I quadri di questa mostra non hanno titolo.
Una lettera, seguita da un numero progressivo, li identifica per esigenze pratiche. Voglio dire che vanno visti nel loro insieme, momenti di un unico discorso che non accetta più il quadro come un pezzo di bravura più o meno riuscito.
Non c’è titolo perché non c’è racconto, quindi manca l’immagine, l’immagine è il quadro stesso.

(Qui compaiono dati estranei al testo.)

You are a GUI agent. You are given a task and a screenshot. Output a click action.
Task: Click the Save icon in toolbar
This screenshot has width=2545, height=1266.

La qualità. In pittura viene riferita inevitabilmente all’abilità dell’artista, alle sue doti. Mentre invece ogni forma di espressione può vivere solo come fatto mentale, come elaborazione di proposte, come creazione di linguaggio. E allora la qualità retrocede a livello di percezione individuale e acquista valore la serie, il processo, il divenire del problema, le soluzioni proposte nel loro insieme.
Il colore, un colore base, puro o composto.

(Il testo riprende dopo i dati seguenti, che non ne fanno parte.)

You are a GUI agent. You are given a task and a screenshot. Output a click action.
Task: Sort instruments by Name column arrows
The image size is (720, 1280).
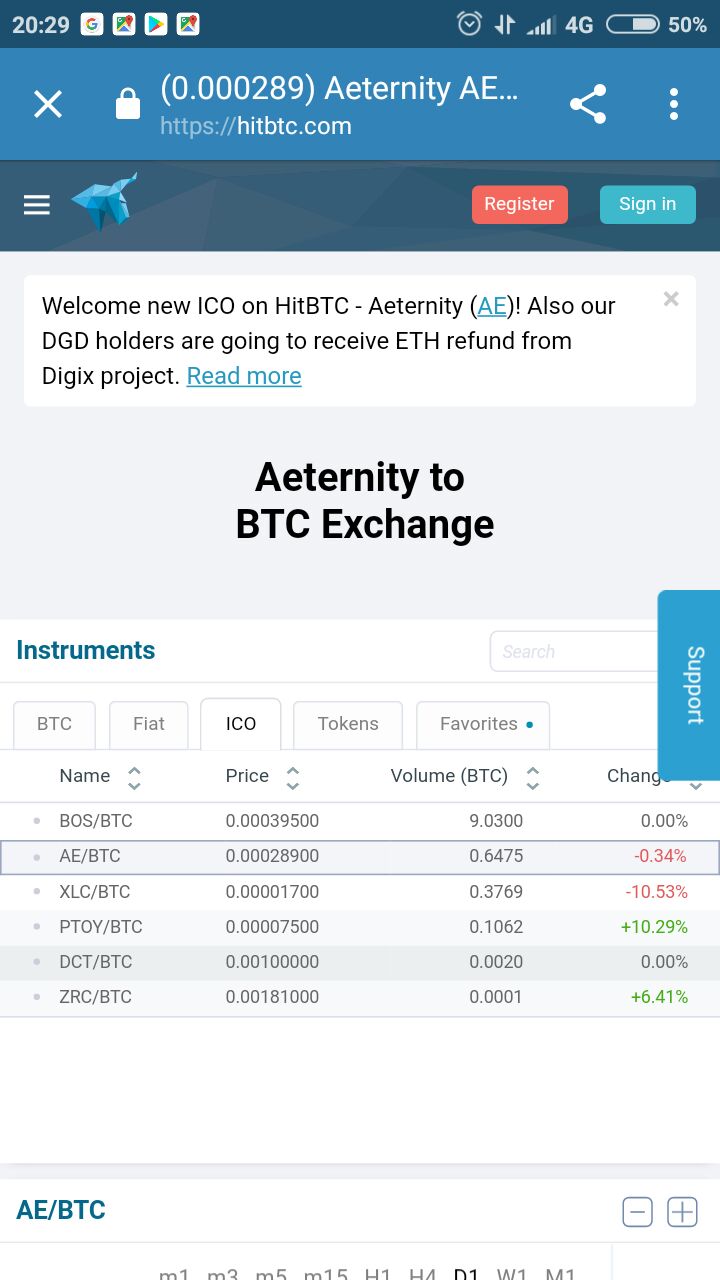[134, 777]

Colori acrilici. Il laboratorio del pittore si trasforma, ancora una accelerazione della fantasia. L’avventura del fare, la scoperta di una nuova alchimia senza segreti, la mancanza di letteratura: le ragioni di una scelta.
Lo spazio, campo virtuale e illimitato, si è fatto più assoluto, catturato da semplici punti geometrici (la squadratura del campo).

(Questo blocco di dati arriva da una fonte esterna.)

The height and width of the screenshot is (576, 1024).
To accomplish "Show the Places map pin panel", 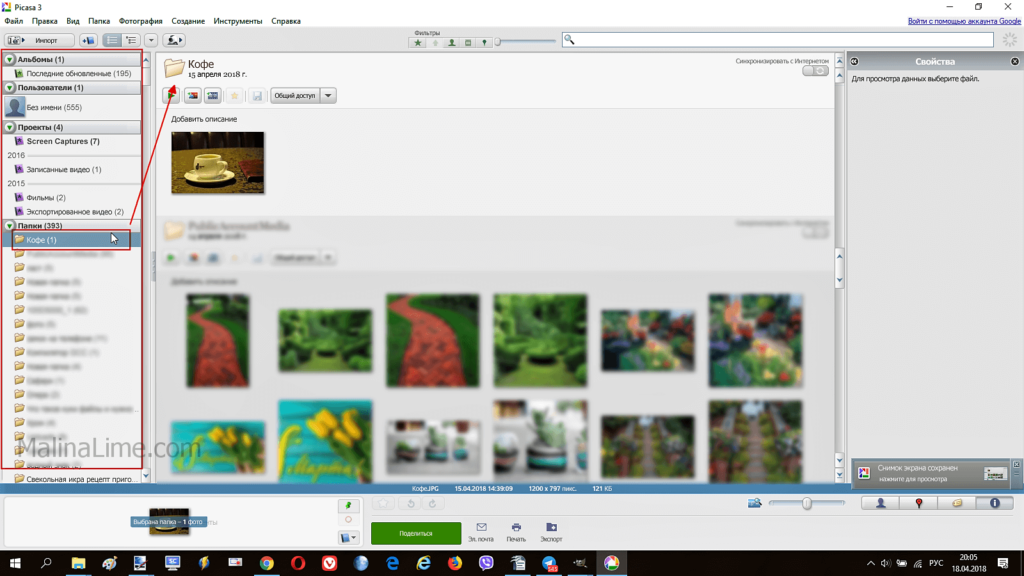I will point(919,503).
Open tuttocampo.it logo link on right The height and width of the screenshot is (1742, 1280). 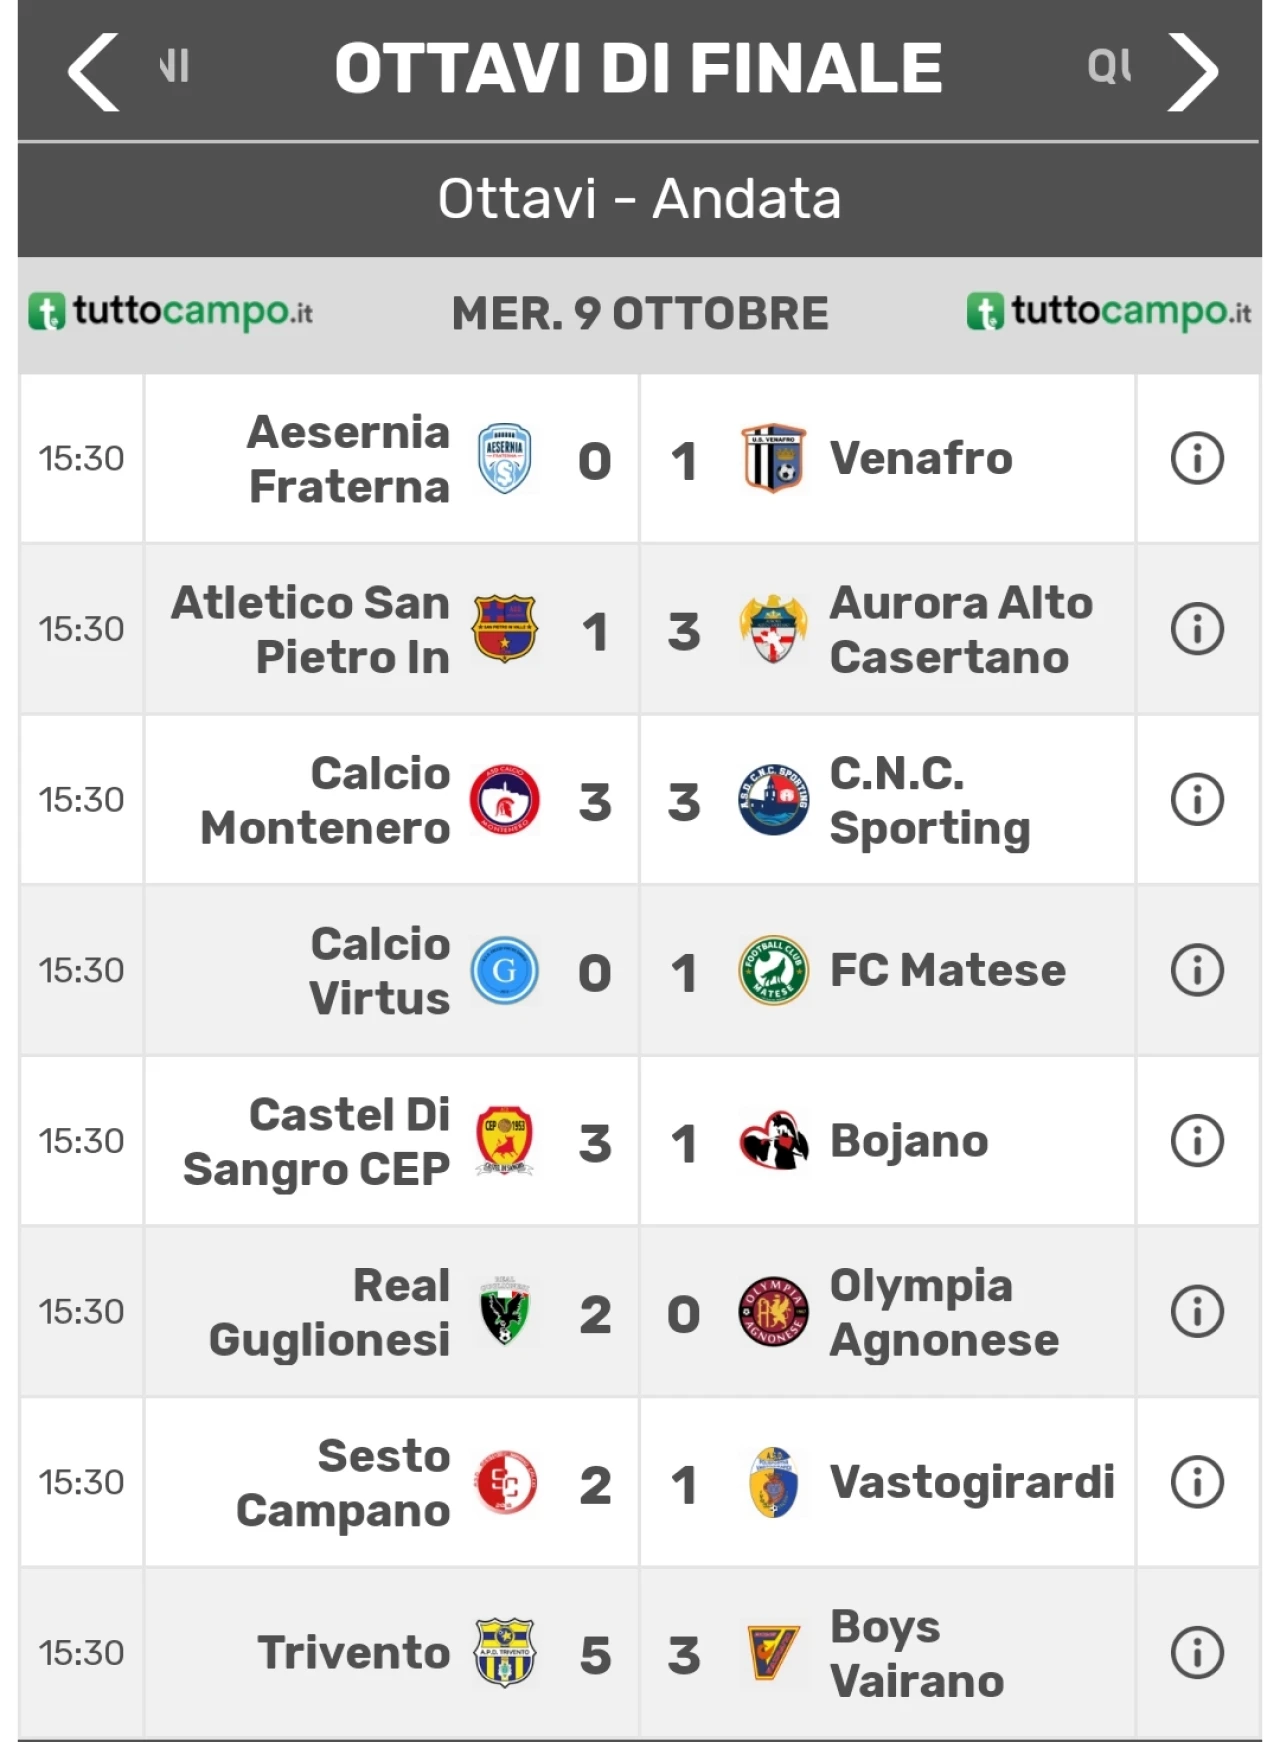pos(1109,312)
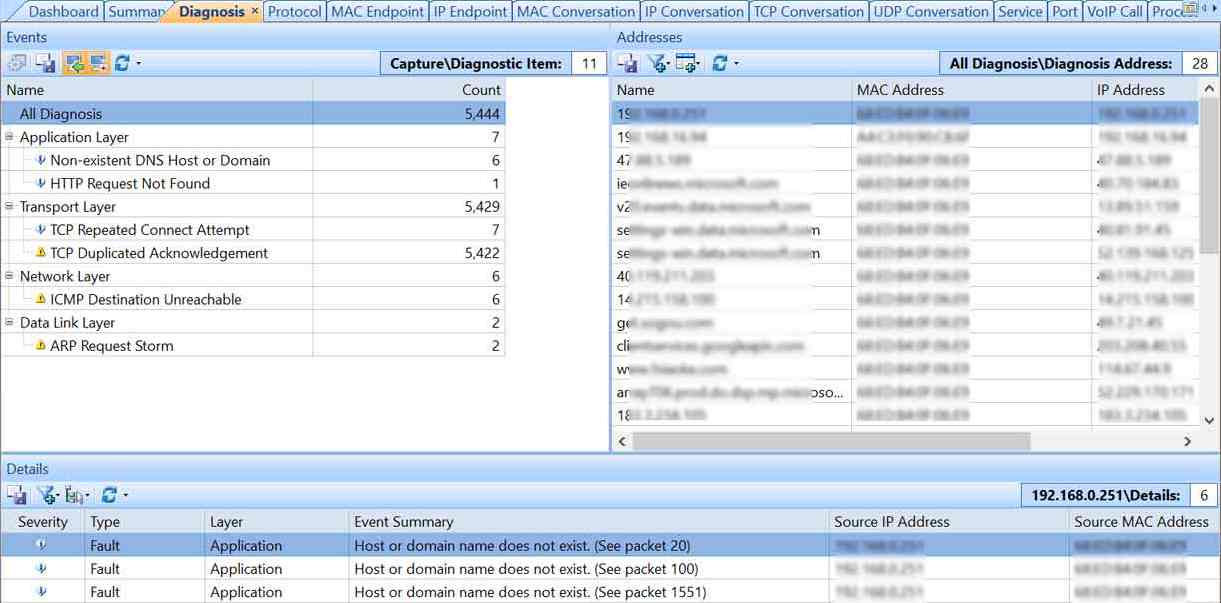1221x603 pixels.
Task: Click the filter icon in Addresses toolbar
Action: tap(657, 63)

La luce, matrice del colore, domina il campo e ne determina la tensione, la «virtualità», lo spessore. Muore il mito della geometria, i confini del quadro si annullano, la libertà si ancora ad un ordine mentale, alla realtà.
(Il quadro non è una «rivelazione miracolosa»).
La cornice scompare, il quadro gira dietro la tela ma non diventa oggetto. La pittura rimane pittura, ma è finito il «gesto» del dipingere.